A licença de maternidade termina em agosto e depois terá ainda direito a um mês de subsídio de desemprego, que ficou suspenso. Vânia não esconde a preocupação com o futuro. Depois de agosto, nem subsídio nem licença. "O que vale é que aqui temos sempre trabalho e começam as vindimas" constata. Além disso, é mãe "e uma mãe tem o dobro da coragem".
Leiria
Não tem pé-de-meia mas é feliz
Ariana Feliciano, 33 anos, tem três filhos, e recebe 400 euros de licença de maternidade do mais pequeno que nasceu a 9 de março. Trabalha em part-time num supermercado, para poder tomar conta das crianças quando regressam da escola. A este valor soma abonos de família, pensões e um apoio por ter resgatado uma menina, de nove anos, Íris, de uma família negligente. Tudo é gerido com mestria para que nada falte em casa.
O apoio suplementar do Serviço de Atendimento e Acompanhamento Social dos Marrazes, freguesia de Leiria onde vive, é determinante para que haja comida na mesa. O cabaz que recebe todos os meses traz legumes congelados suficientes para fazer sopa todos os dias, seis litros de leite por pessoa, massas, arroz, enlatados, pescada congelada, bolacha Maria e queijo ou frango. "Poupo ali 200 euros", assegura Ariana.

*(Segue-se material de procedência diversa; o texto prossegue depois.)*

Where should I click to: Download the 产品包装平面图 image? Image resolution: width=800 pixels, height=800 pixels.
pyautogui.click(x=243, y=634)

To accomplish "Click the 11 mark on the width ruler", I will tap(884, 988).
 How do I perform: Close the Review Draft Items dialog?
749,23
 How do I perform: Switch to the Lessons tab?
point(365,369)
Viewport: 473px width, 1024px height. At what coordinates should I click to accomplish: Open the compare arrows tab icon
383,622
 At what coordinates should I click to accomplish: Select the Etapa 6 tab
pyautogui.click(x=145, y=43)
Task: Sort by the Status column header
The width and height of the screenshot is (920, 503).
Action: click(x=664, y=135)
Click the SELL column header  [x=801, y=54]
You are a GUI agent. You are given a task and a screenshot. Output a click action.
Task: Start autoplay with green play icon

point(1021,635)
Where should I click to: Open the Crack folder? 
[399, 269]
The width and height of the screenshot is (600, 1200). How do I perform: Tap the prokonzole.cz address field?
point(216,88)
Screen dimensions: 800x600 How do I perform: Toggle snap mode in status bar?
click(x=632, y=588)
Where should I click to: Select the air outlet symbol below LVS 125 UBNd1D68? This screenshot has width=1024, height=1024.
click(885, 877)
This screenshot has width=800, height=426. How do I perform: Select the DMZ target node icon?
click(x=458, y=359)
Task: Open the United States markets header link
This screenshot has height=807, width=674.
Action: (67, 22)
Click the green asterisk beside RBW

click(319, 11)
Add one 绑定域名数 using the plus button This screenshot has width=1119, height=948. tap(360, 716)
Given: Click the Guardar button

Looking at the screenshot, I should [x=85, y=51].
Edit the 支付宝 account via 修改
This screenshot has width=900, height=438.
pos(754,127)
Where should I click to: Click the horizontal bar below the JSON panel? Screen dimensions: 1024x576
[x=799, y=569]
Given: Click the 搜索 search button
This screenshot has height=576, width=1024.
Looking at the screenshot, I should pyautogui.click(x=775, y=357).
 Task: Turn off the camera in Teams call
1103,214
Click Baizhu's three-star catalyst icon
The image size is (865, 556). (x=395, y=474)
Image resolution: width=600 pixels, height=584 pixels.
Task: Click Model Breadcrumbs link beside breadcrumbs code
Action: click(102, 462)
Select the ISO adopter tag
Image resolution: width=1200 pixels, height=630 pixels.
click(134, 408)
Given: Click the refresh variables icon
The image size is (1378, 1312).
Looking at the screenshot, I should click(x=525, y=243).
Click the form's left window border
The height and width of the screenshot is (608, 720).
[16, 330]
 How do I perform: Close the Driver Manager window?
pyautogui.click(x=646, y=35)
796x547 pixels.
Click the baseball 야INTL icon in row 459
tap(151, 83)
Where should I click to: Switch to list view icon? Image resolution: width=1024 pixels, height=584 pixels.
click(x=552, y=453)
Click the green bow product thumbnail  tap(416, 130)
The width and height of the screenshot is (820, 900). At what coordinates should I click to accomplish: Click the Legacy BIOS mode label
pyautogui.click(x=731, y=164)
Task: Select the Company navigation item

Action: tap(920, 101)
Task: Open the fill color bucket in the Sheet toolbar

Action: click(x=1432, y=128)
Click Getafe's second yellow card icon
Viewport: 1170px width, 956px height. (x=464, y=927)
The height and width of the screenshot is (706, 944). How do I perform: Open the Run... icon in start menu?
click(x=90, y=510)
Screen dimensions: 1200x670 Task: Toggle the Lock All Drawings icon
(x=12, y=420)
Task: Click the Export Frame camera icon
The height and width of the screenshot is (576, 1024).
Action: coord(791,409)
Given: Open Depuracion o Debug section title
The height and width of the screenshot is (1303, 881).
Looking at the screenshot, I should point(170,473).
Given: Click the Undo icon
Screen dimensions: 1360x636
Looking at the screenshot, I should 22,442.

A primeira preocupação quando recebe é pagar a renda, de 260 euros, valor que considera "um achado". Apesar disso, gostava de beneficiar de uma habitação social. "Sei de muita gente que vive em bairros sociais, sem necessidade nenhuma".
Apesar das dificuldades, Ariana não ficou indiferente ao caso de uma menina, vítima de negligência. Ao ter conhecimento da situação, recebeu-a em casa, como família de acolhimento. "Não trazia nada", recorda. Hoje, Íris faz parte da família monoparental e é tratada da mesma forma que os irmãos Alexandre, de 13 anos, André, de 3 anos, e Akari, de dois meses.
"Sou uma mulher superfeliz", garante Ariana. "Baixar os braços não é comigo". A prova de que é uma pessoa determinada é que conseguiu amealhar dinheiro para dar entrada para um carro. O seguro é pago com o subsídio de Natal e o combustível, tal como as contas da casa, com os abonos de família. "Costumo acabar o mês com as coisas orientadas. Quando me sobram 20 ou 30 euros, fico toda contente. Não tenho é pé-de- meia". Nos meses mais difíceis, socorre-se da mãe. "Por vezes, adio certas compras para a semana seguinte, para aproveitar as promoções". Contudo, garante que não faltam bens essenciais aos filhos.